Selected excerpt.

|---|

Reputation: 3068
I messed up an earlier question and deleted it (provided a poor example that led to incorrect solutions). Mea Culpa
Here it is again, stated more correctly. I also need to cover cases where the 2 is not the first char of the string.
I have this string:
bobsmith2kgminus10meshcompt3kgfredrogers
I wish to only return the 2
.
Here is my regex:
.*(\d+?)kg.*
It is returning 3
and I don't see what I've missed.
My python code:
import re
val = 'bobsmith2kgminus10meshcompt3kgfredrogers'
out = re.sub(r'.*(\d+?)kg.*', r'\1', val)
print(out) #prints: 3
I've also tried:
(.*)(\d+?)kg.*
(\d+?)kg.*
Upvotes: 1
Views: 95
Reputation: 785761
If you really want to use re.sub
then use:
.*?(\d+)kg.*
This will 0 or more characters as few times as possible, expanding as needed before matching and grouping \d+
.
Code:
>>> import re
>>> val = 'bobsmith2kgminus10meshcompt3kgfredrogers'
>>> print ( re.sub(r'.*?(\d+)kg.*', r'\1', val) )

|---|

Recorded information.
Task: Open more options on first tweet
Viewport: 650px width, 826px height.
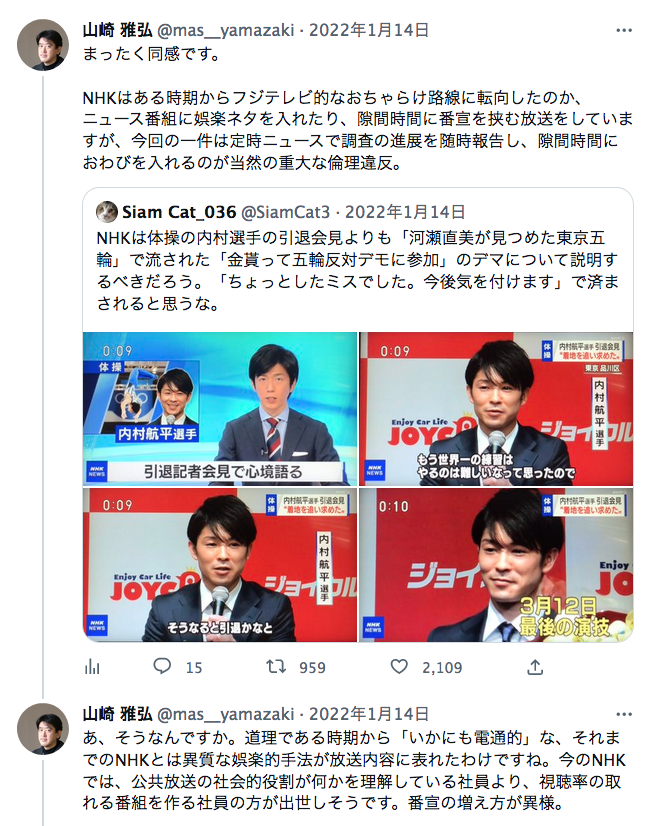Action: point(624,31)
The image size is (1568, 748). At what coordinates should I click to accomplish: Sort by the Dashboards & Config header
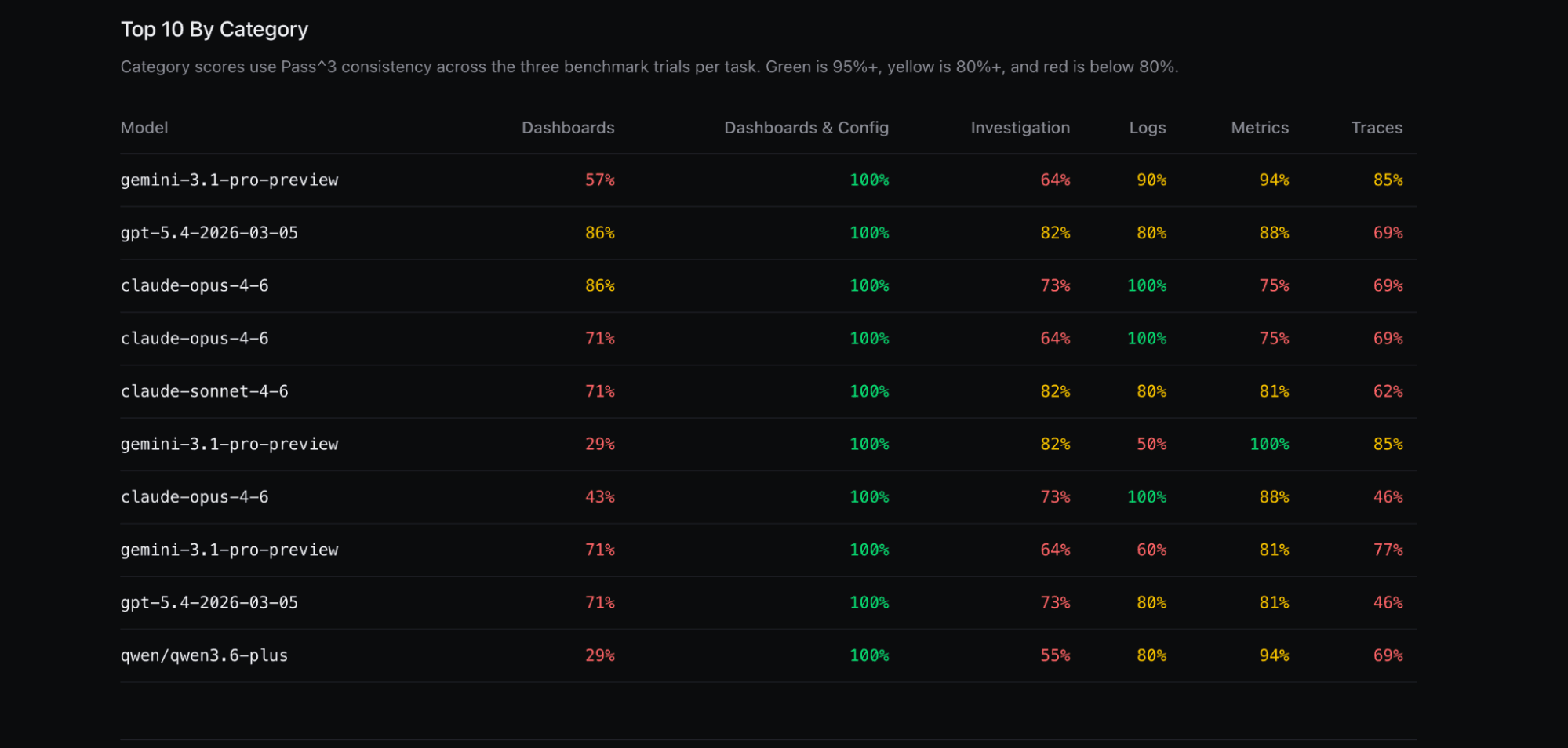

|---|

Goal 1.
Answer these from the regex forum thread above, one answer per line, marked to match:
(a) Which character does the asker want the regex to return from the sample string?
(b) What does the asker's Python code print?
(c) Which pattern does the reply suggest for use with re.sub?
Goal 2. Resume the regex forum thread from the point where it stops.

Answer 1.
(a) 2
(b) 3
(c) .*?(\d+)kg.*

Answer 2.
2
Otherwise, you can use this simpler regex in re.search
:
(\d+)kg
Code:
>>> print ( re.search(r'(\d+)kg', val).group(1) )
2
Upvotes: 1
Reputation: 27743
My guess is that this expression might simply work:
(\d+)kg.*
import re
regex = r"(\d+)kg.*"
test_str = """
2kgminus10meshcomp3kg
some_content_before200kgminus10meshcomp3kg
"""
print(re.findall(regex, test_str))
['2', '200']
Or with re.sub
:
import re
regex = r".*?(\d+)kg.*"
test_str = """
2kgminus10meshcomp3kg
some_content_before200kgminus10meshcomp3kg
"""
subst = "\\1"
print(re.sub(regex, subst, test_str))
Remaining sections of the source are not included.